▶ [Supplied entries]:
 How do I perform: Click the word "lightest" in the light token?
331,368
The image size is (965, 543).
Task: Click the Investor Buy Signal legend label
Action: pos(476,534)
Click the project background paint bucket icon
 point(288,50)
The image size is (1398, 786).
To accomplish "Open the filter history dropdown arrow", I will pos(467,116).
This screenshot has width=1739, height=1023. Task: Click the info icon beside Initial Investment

...

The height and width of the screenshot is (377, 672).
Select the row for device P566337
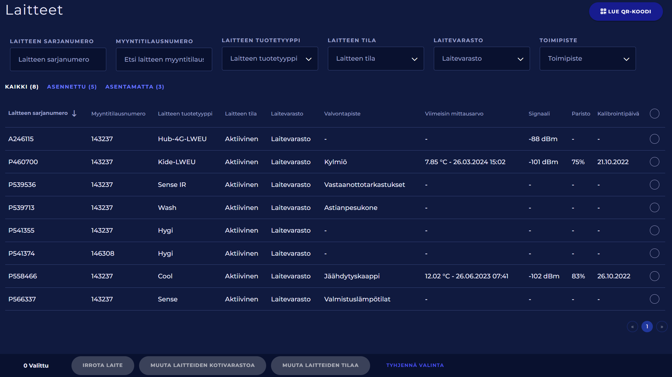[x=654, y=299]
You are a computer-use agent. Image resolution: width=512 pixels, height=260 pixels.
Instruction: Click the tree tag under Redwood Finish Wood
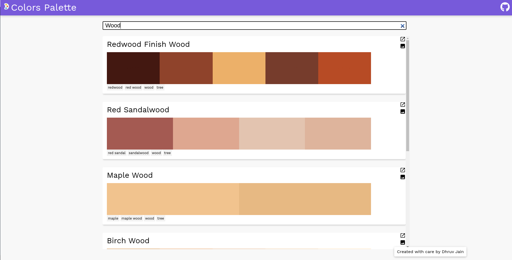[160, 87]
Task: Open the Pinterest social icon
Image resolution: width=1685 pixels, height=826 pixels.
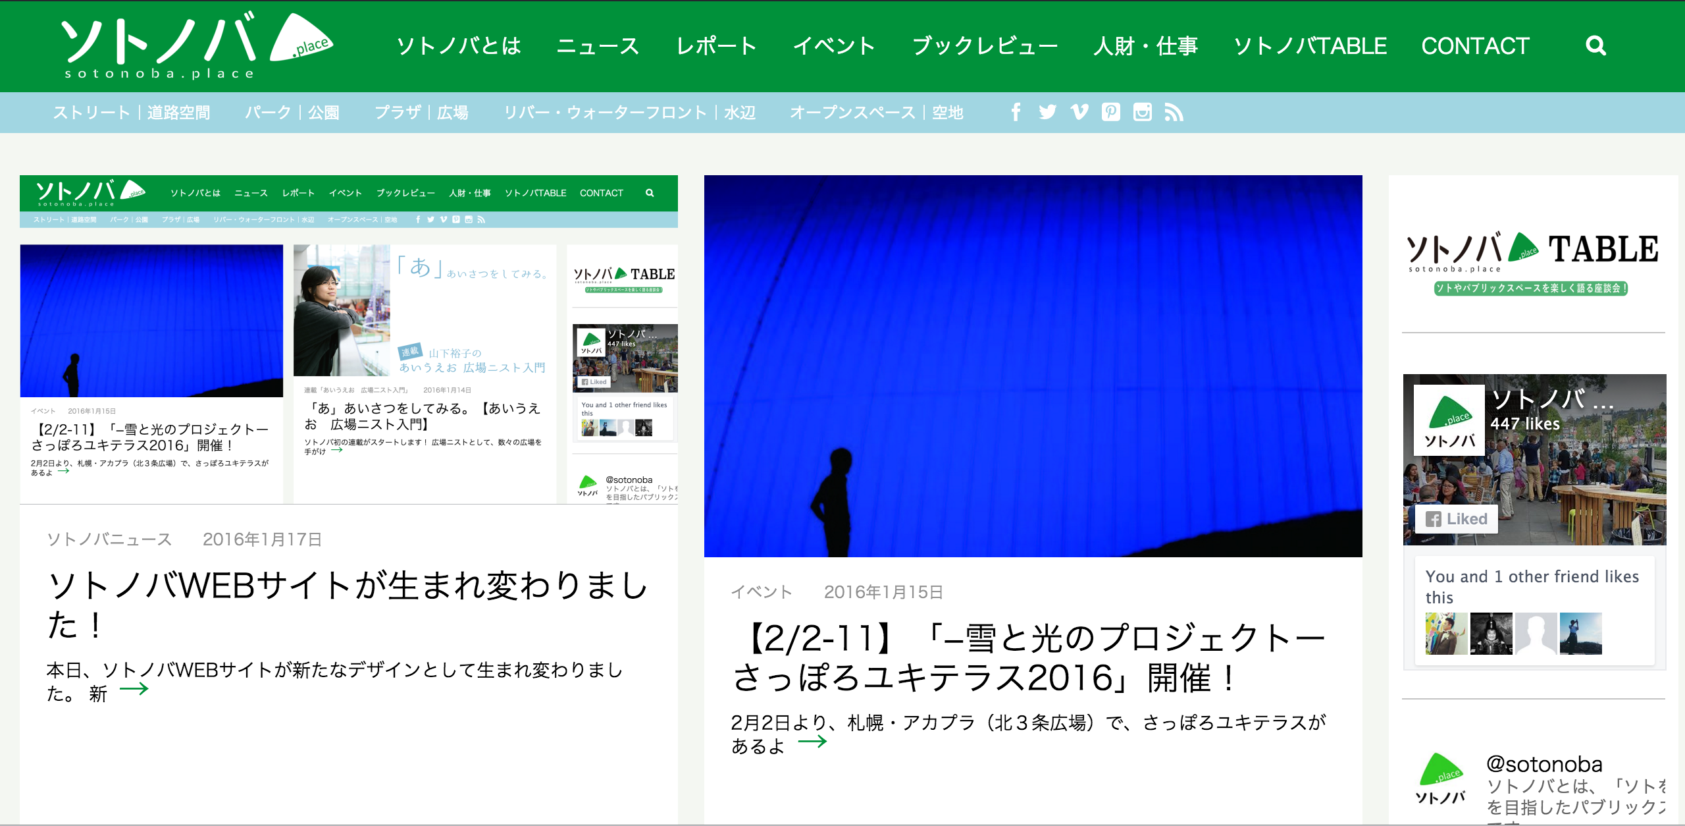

==

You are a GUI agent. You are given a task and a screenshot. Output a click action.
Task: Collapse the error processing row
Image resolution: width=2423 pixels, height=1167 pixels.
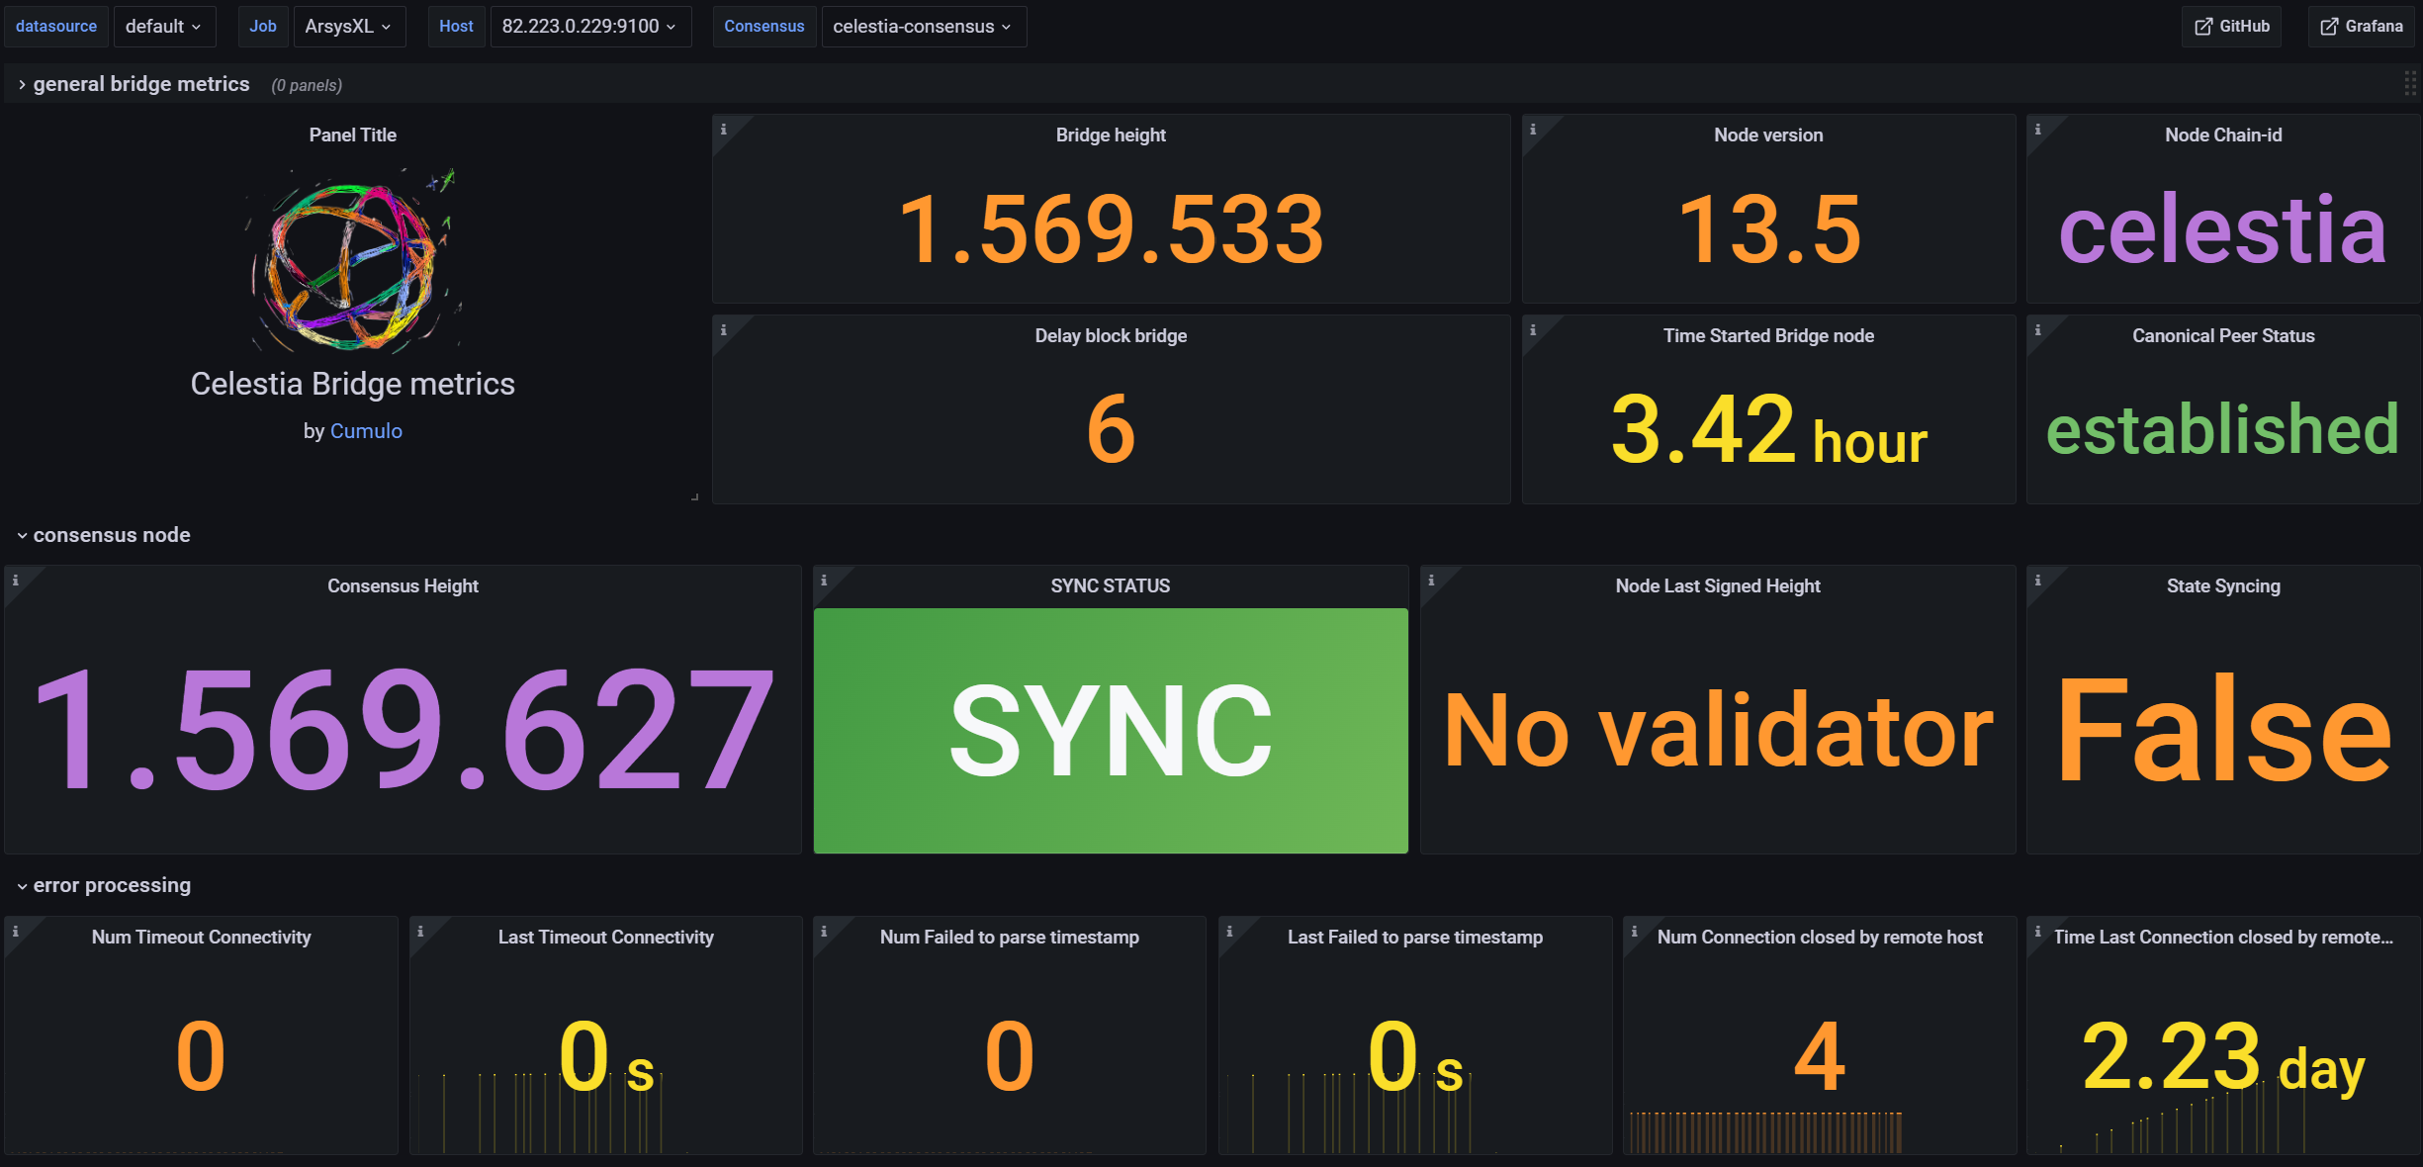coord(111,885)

▶ [Assignment]:
In the listing above, the required lines run from the line with "The height and" through the line with "Image resolution: width=1685". Output exactly those lines, omitting pictures.

▶ [Task response]:
The height and width of the screenshot is (377, 672).
Select the row for device P566337
[x=654, y=299]
You are a computer-use agent. Image resolution: width=512 pixels, height=260 pixels.
Instruction: Click the tree tag under Redwood Finish Wood
[160, 87]
Task: Open the Pinterest social icon
Image resolution: width=1685 pixels, height=826 pixels.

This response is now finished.